David,

The problem you're describing is not a bug, your XPath query is executed correctly.

Let's see what happens when query /martif/text/body/termEntry[contains (langSet/ntig/termGrp/term/text(),'bancaire')] is executed. First, XPath finds all nodes with path /martif/text/body/termEntry/langSet/ ntig/termGrp/term and selects their children text nodes. The result of this step is node-set, which includes <term> data for every language. Then, XPath evaluates function contains(), where first argument is node-set. Per XPath specification [1], function contains expects two arguments of type string, not node-set, so it converts the first argument to string using function string(). When applied to node-set, it returns string value of the _first_ node in the document order.

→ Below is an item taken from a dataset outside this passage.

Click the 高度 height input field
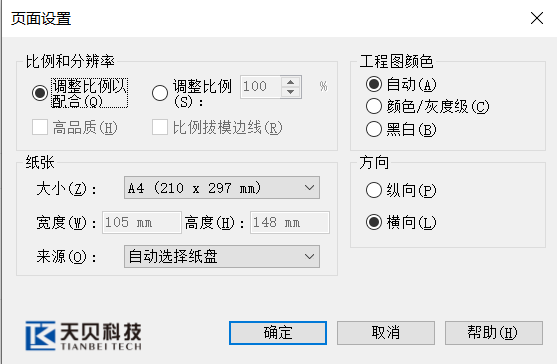 (290, 222)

Instead of checking <term> data for every language, it just checks if <term> data contains given string for language that happened to be first in the document. You can easily verify that by rearranging order of langSet tags in the document. The query /martif/text/body/termEntry [contains(langSet[starts-with(@lang,'fr')]/ntig/termGrp/term/text (),'bancaire')] works because of the same reason: contains() function only gets one langSet.

If you want the query that would check all the text nodes to see if they contain some substring, you can try something like that: /martif/text/body/termEntry[langSet/ntig/termGrp/term[contains(text (),'bancaire')]]

[1] http://www.w3.org/TR/1999/REC-xpath-19991116

Regards,
Natalia


On Oct 21, 2009, at 12:02 PM, David Vergnaud wrote:

Hi,

I'm reporting on a problem which I'm pretty much convinced is a bug in the current 1-2.dev version of Xindice (1.2m1). I'm using Xindice running on its own (no Tomcat) as a daemon on a Linux box (Suse 11) with JDK 1.6.

Basically, I have a DB where I've stored terminology entries that contain information about various banking terms in 4 languages. I want to be able to conduct two types of searches, one where the term is searched for only one of the languages, and one where the search is carried out in all languages. For this, I use two versions of a somewhat complicated XPath expression: one where the language is specified (as attribute of one of the nodes, in a predicate) and one where it isn't. This is the only difference between the two expressions. Surprisingly, the one where the language is fixed does return results where the one without specification doesn't. Besides, I've tested the XPath expression on other systems, and seen that there really should be results.

The first impression is that when evaluating function arguments inside a predicate, only the first node of a node set is evaluated. In my case, that would be confirmed by the following fact: each entry contains first the German word, then either French or English. When doing an "unrefined" search (no language specification) with a German word, results are returned. When doing the same unrefined search with French or English, no results are returned.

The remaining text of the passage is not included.